[Opening EXCERPTED RECORDS section]

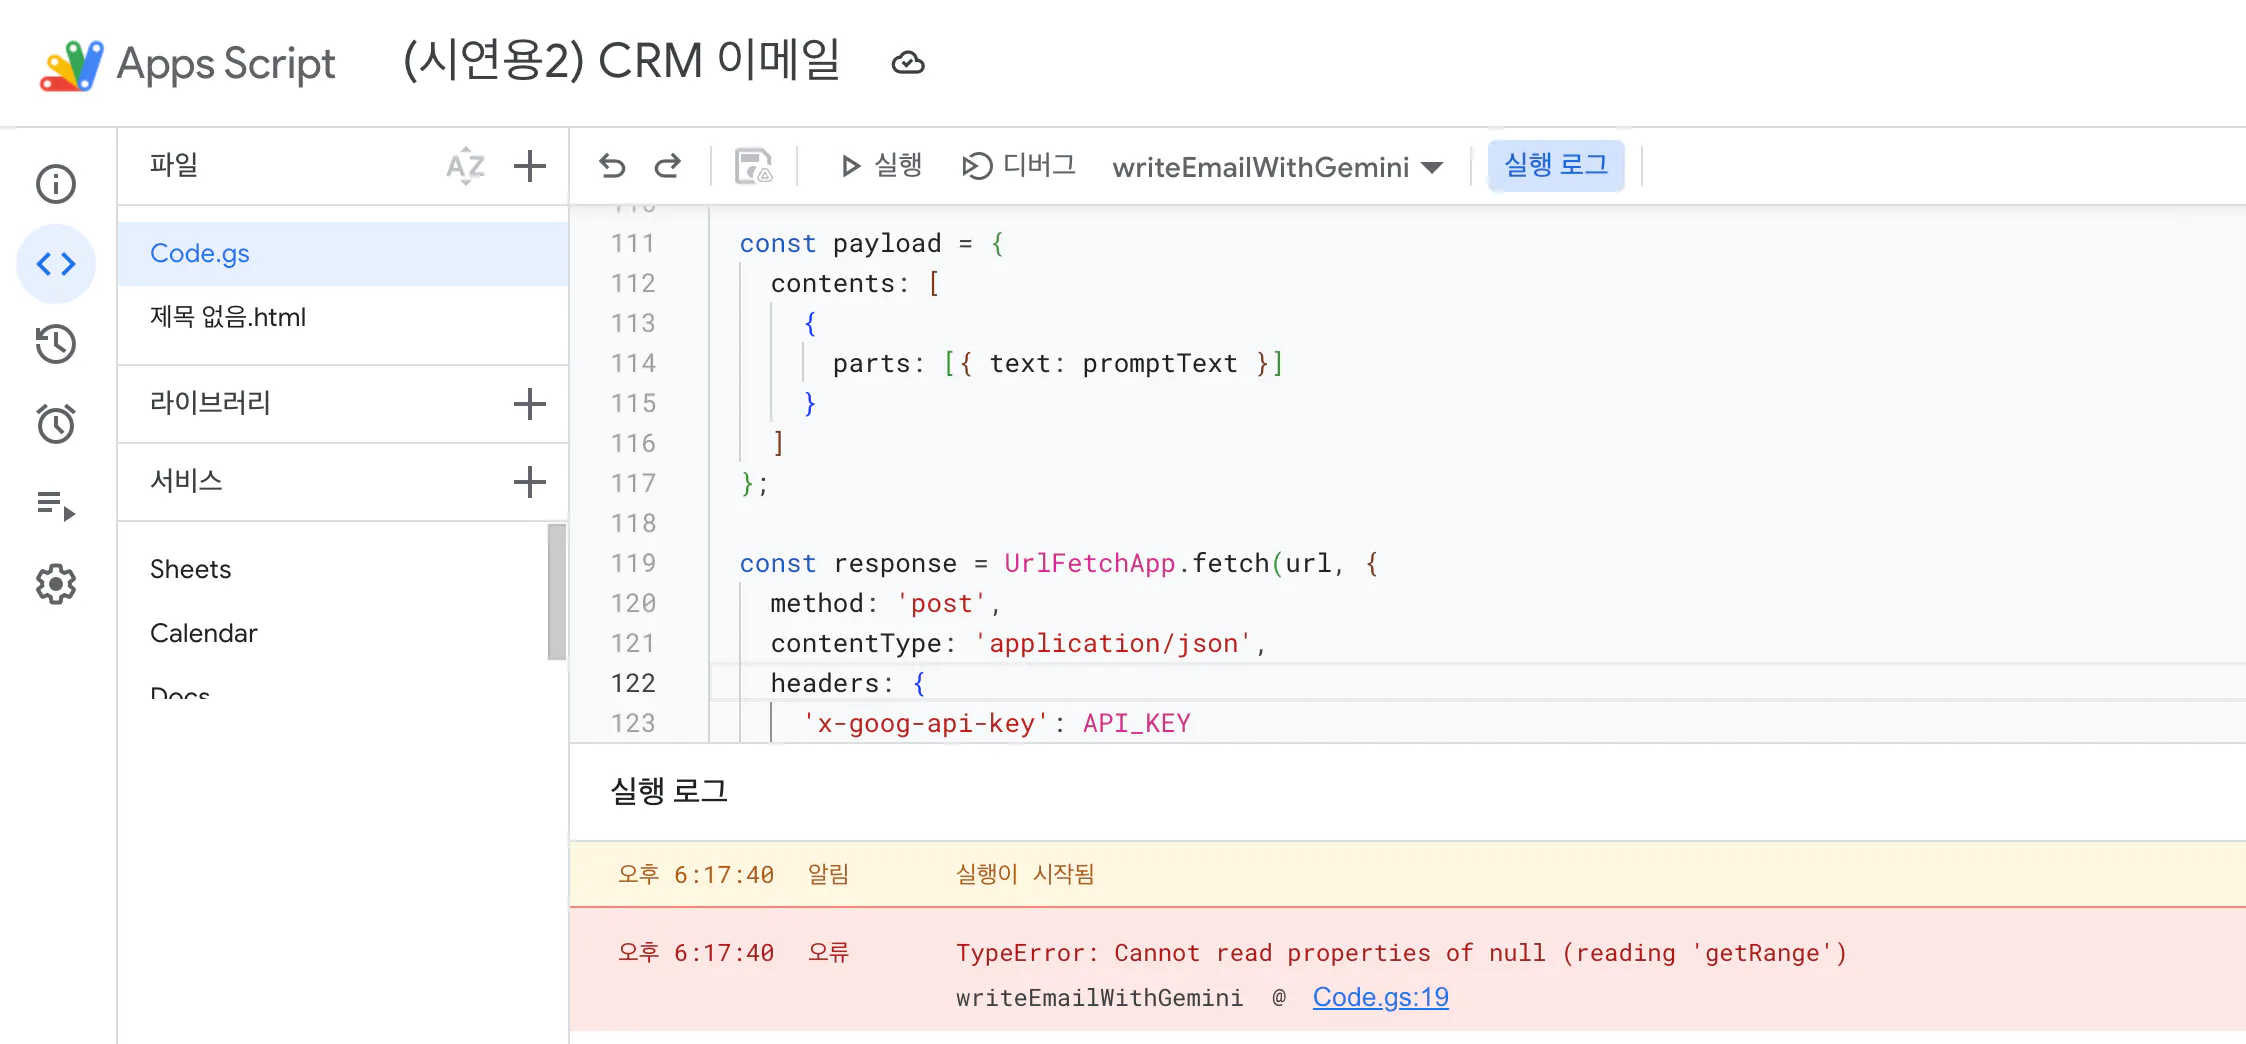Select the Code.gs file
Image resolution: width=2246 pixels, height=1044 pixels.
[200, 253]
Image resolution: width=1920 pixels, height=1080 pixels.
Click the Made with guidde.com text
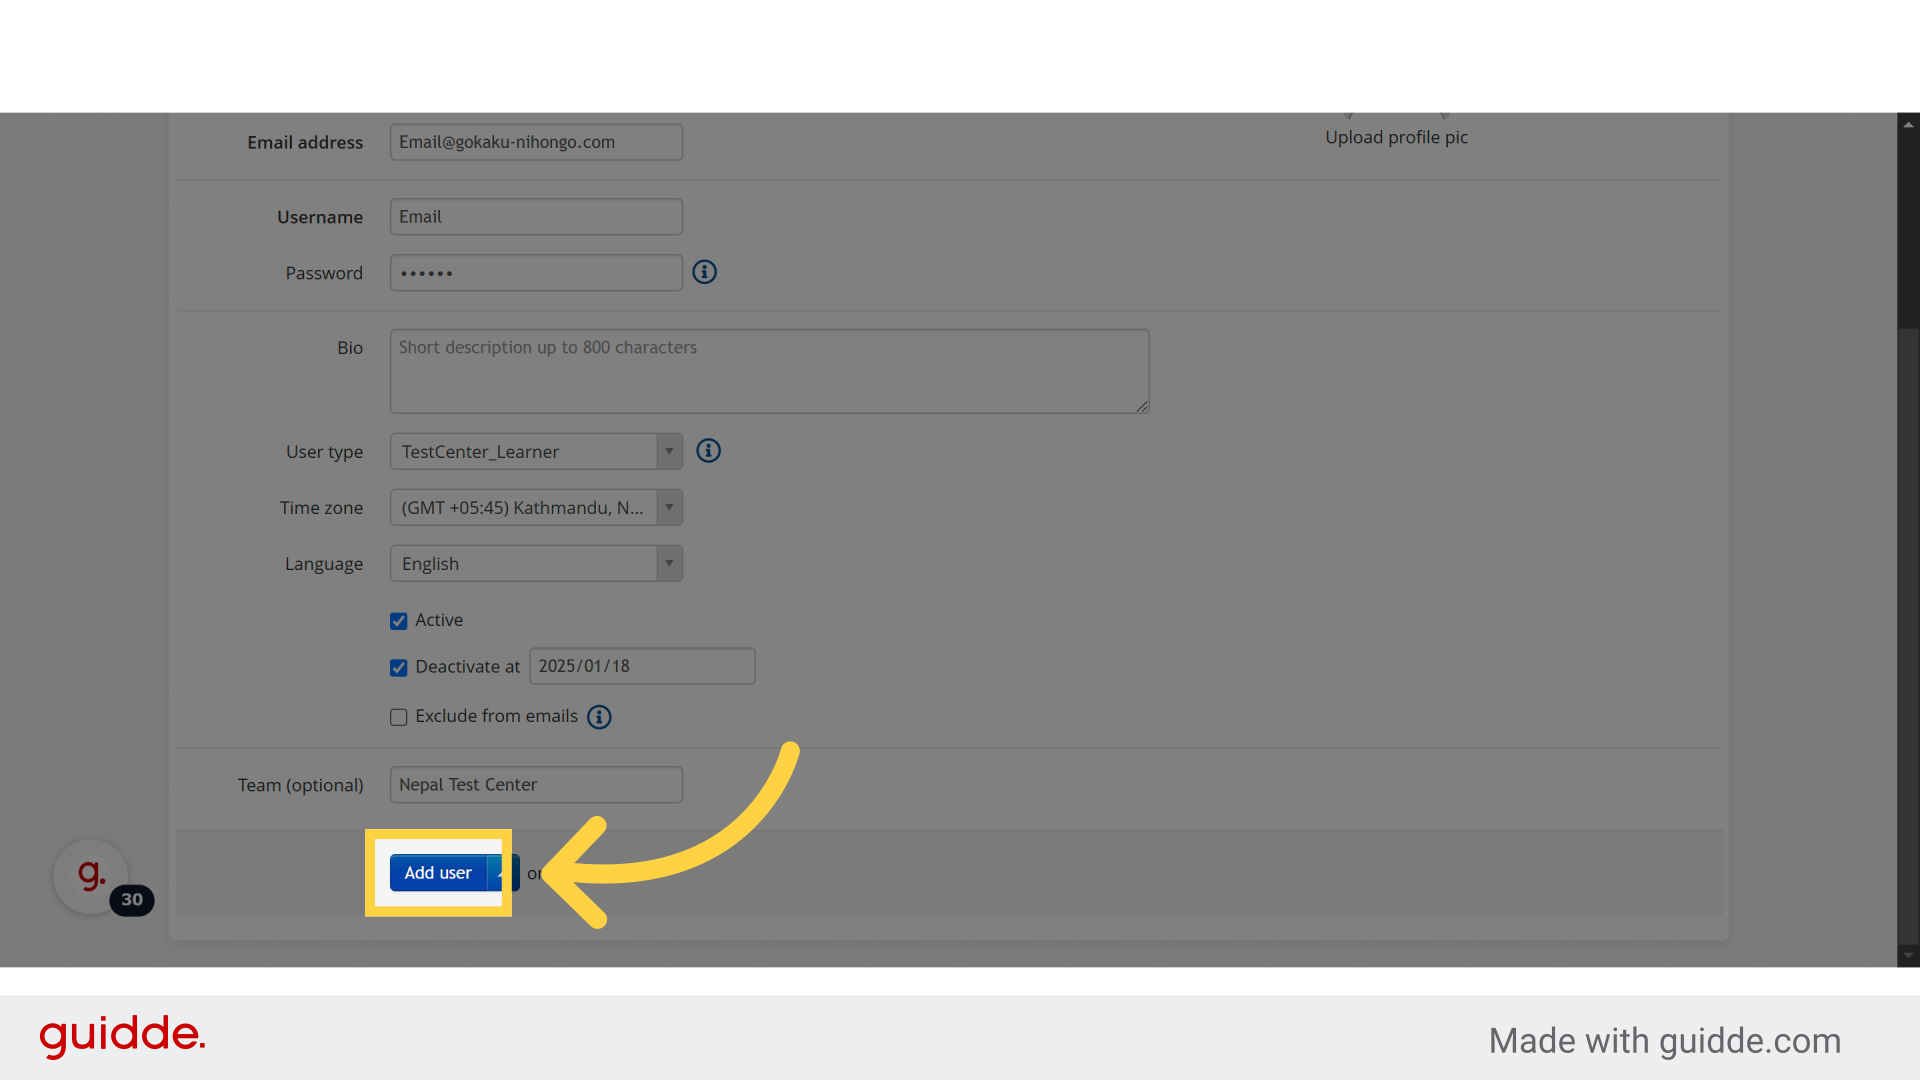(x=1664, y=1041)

[Closing EXCERPTED RECORDS section]

• **EXERCISE**
Your answer must be an exact copy of the lines from the line with "Image resolution: width=1920" to the final line of the data, both ends included, and no pictures.

• **EXERCISE RESPONSE**
Image resolution: width=1920 pixels, height=1080 pixels.
Click the Made with guidde.com text
(x=1664, y=1041)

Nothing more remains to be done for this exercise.